-- Page excerpt --
╭──

Search and rescue teams have suspended operations aboard the Costa Concordia after the stricken Italian liner shifted slightly on its rocky mooring this morning. Hopes are fading for the 24 people still missing after the ship ran aground Friday. Meanwhile, many who managed to escape the cruise have harrowing stories of just how good — and how awful — people can be.

Nicole Servel, 61, of France, recounted how her husband, Francis, gave her his life jacket before they leaped from the ship. That was the last time she would see her 71-year-old partner, who was swept underwater. “I called to him. He shouted back: ‘Don’t worry! I’ll be all right,’” she told RTL radio. “And then, I never saw him again.”

(PHOTOS: Saving Italy’s Stricken Costa Concordia Cruise Ship)

One honeymooning couple from Boston said they created a makeshift ladder by tying sheets together and lowering themselves off the ship. “We had to improvise,” said Benji Smith, 34, of his escape with his 27-year-old wife Emily Lau. “No one was telling us what to do.”

Another American couple, Mark and Sarah Plath of Arkansas, defied official instructions not to worry after using their iPad to discovered the ship was listing 23 degrees. They decided to jump overboard and swim to shore.

Their escape was relatively easy compared to that of one Los Angeles family, who had to craw through near-vertical hallways and stairwells to reach the lifeboats in the dark. “We could hear plates and dishes crashing, people slamming against walls,” said Georgia Ananias, 61.  At one point, they met a struggling Argentinian couple who tried to hand over their 3-year-old daughter. “I grabbed the baby. But then I was being pushed down. I didn’t want the baby to fall down the stairs,” said Ananias. “I gave the baby back. I couldn’t hold her. I thought that was the end and I thought they should be with their baby.”

Crew member Rose Metcalf, a 23-year-old British dancer, sent a missive to her mother on Facebook when she thought she would not escape the sinking ship. “My name is Rose, it’s Friday the 13th and I’m one of the last survivors still on board the sinking cruise ship off the coast of Italy. Pray for us to be rescued,” she wrote. Metcalf and her boyfriend, an engineer on the ship, then clambered down the side of the ship using its railings.

╰──

-- Challenges --
a) Could you rewrite the stretch from "Another American couple, Mark" through "swim to shore." in the Costa Concordia article, putting "laptop" in place of "iPad"?
b) Can you carry the Costa Concordia article on past its last sentence?
The records after this point are separate material, unrelated to the Costa Concordia article.

-- Data excerpts --
╭──

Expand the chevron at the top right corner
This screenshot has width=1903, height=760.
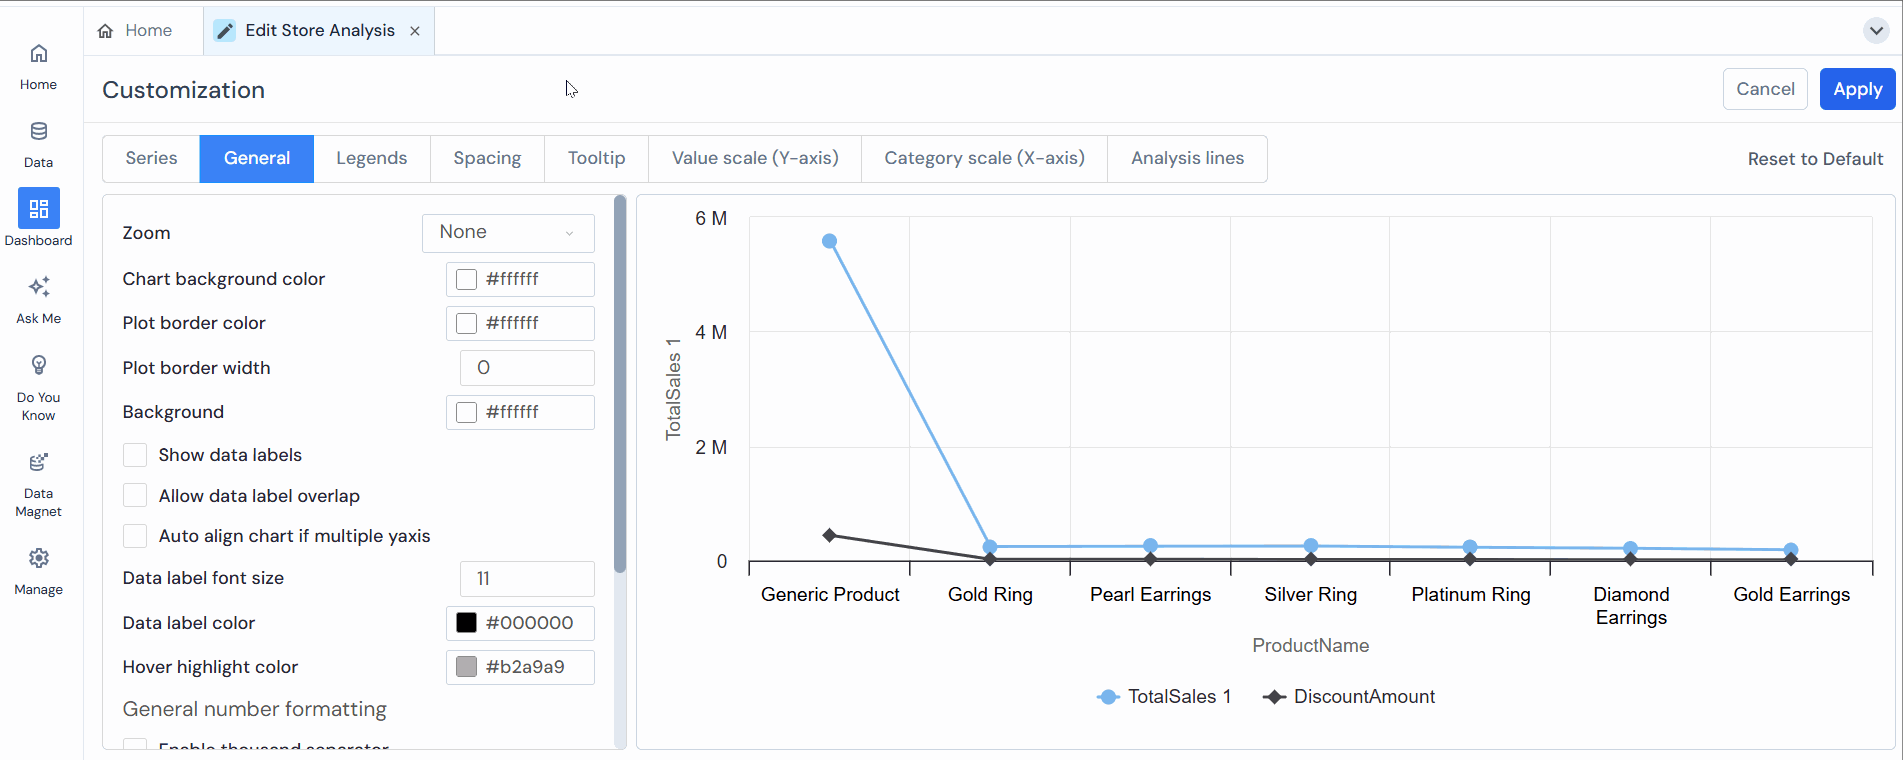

╰──
╭──

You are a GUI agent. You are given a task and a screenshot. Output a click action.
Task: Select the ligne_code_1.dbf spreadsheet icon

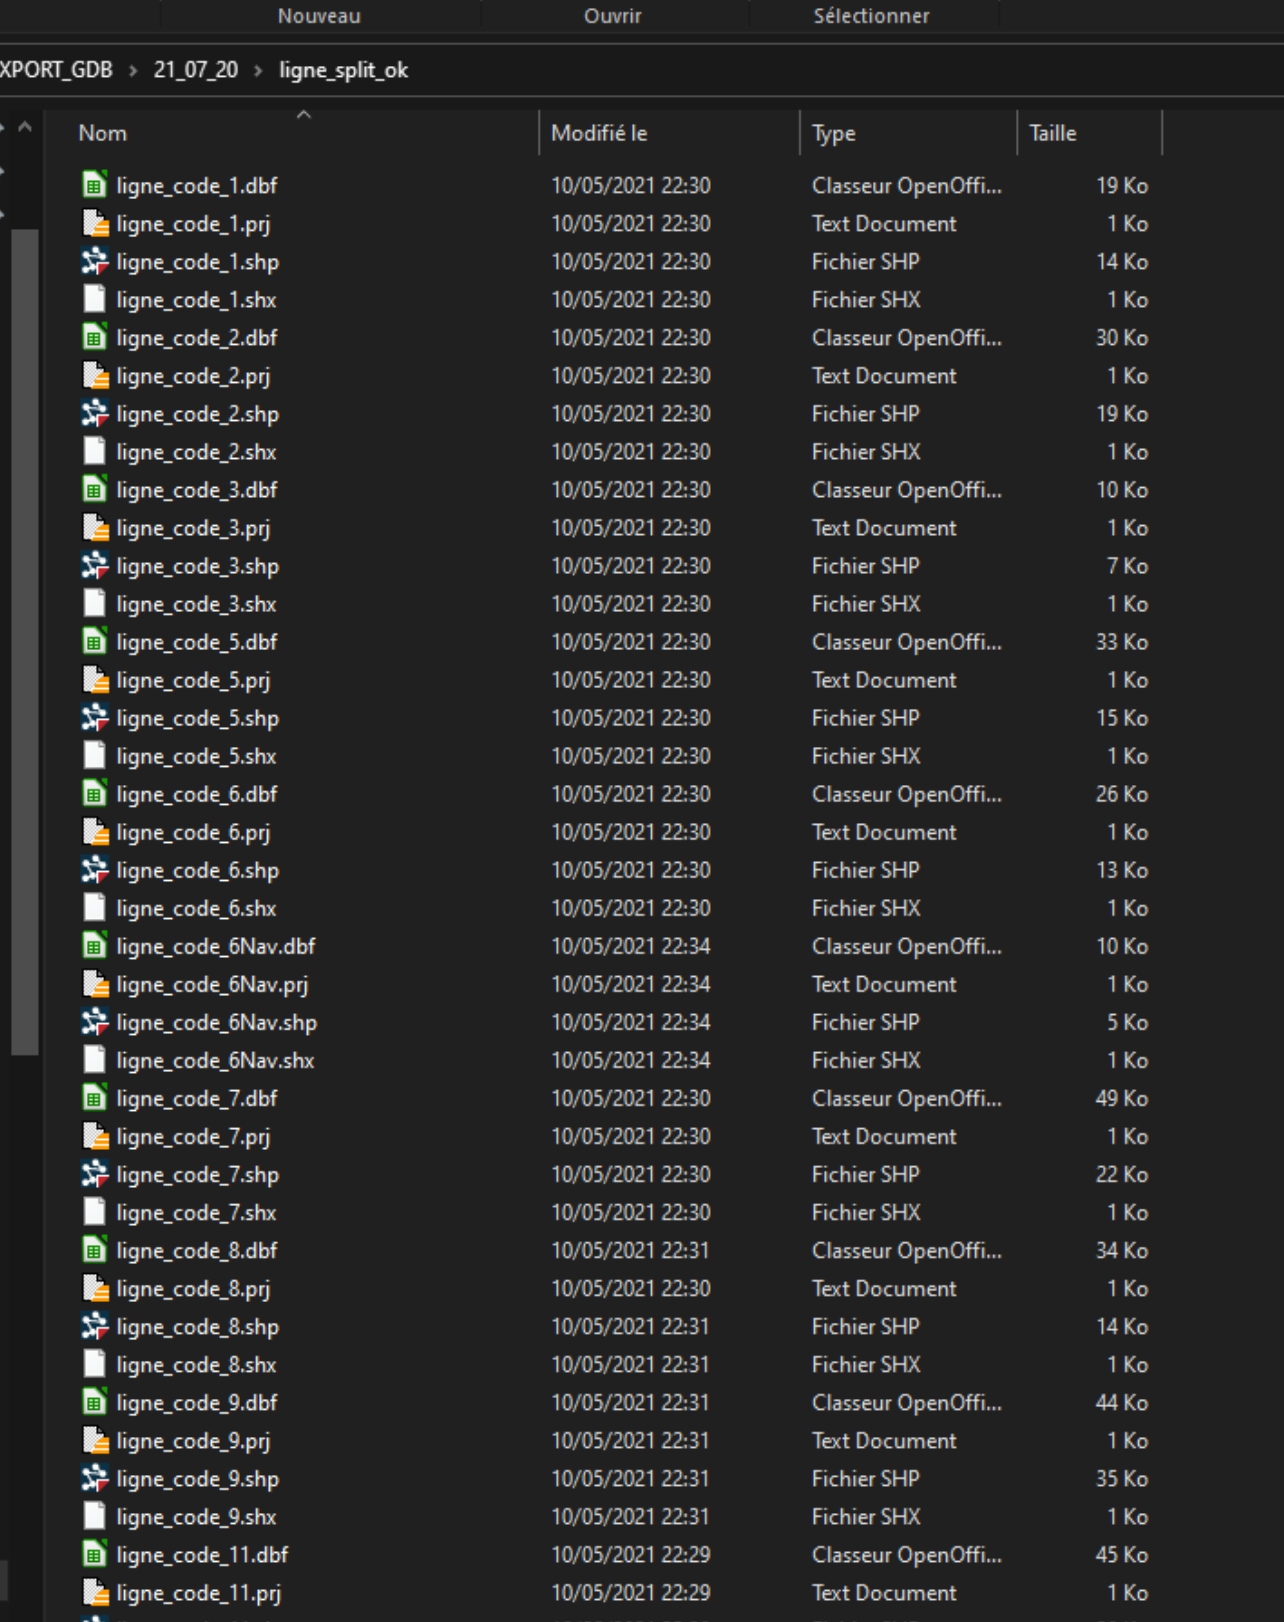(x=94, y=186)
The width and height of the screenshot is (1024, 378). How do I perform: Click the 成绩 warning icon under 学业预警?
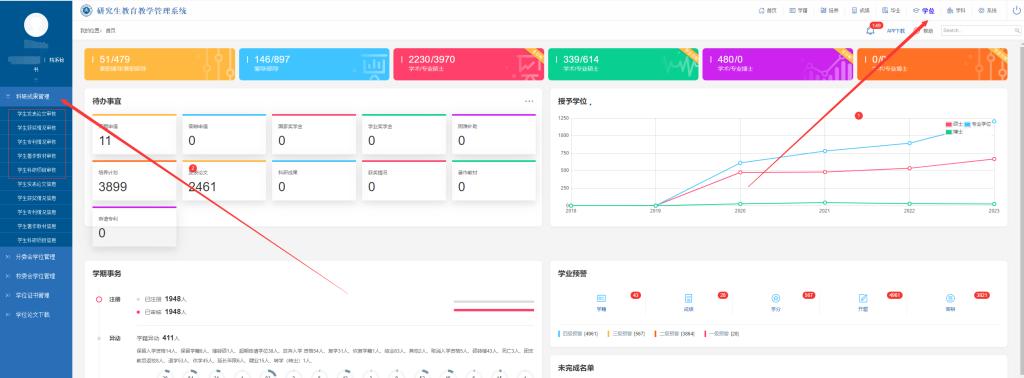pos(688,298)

╰──

-- Solved tasks --
a)
Another American couple, Mark and Sarah Plath of Arkansas, defied official instructions not to worry after using their laptop to discovered the ship was listing 23 degrees. They decided to jump overboard and swim to shore.

b)
MORE: The Sinking of the Costa Concordia and Italy’s Rules of Safety

Some on the Concordia held their own in terms of heroics. One British teenager made himself into a human ladder to rescue more than a dozen passengers. Nineteen-year-old James Thomas bridged the gap between two ship levels with his 6’3” frame in order to help people reach the lifeboats. “People couldn’t get down, the drop was too far, so I lowered myself into position,” he told the Mirror. “I grabbed the lifeboat with one arm and the upper deck rail with the other and let people climb on my shoulder and down my body.”

Gallantry wasn’t always the order of the day, however. Sandra Rogers, a 62-year-old British widow who was sailing with her daughter and grandchildren told the Daily Mail that, “There was no ‘women and children first’ policy. There were big men, crew members, pushing their way past us to get into the lifeboats. It was disgusting.”

(MORE: Before Costa Concordia: Ship Disasters in History)

Once in the lifeboats, most were not eager to relinquish their seats. Frenchwoman Beatrice Miceaud, 58, recounted how she and her 61-year-old husband spent over an hour in the freezing water. “I was only wearing [an] evening dress. We hung on to the edge of a life raft and kept lifting our heads to shout to ask to be taken on board but the people in the raft didn’t hear us or didn’t want to hear us. We were exhausted.”

The ship’s captain, Francesco Schettino, took center stage as the villain of the story, however, allegedly abandoning his ship while hundreds remained on board. He told investigators on Tuesday, “I tripped and I ended up in one of the [life]boats. That’s how I found myself there.” In a damning recording of a phone conversation on the night of the accident, a coastguard orders Schettino to reboard the ship. Schettino complains that “it is dark and we can’t see anything,” to which the coastguard captain replied, “And so what? You want to go home, Schettino? It is dark and you want to go home?”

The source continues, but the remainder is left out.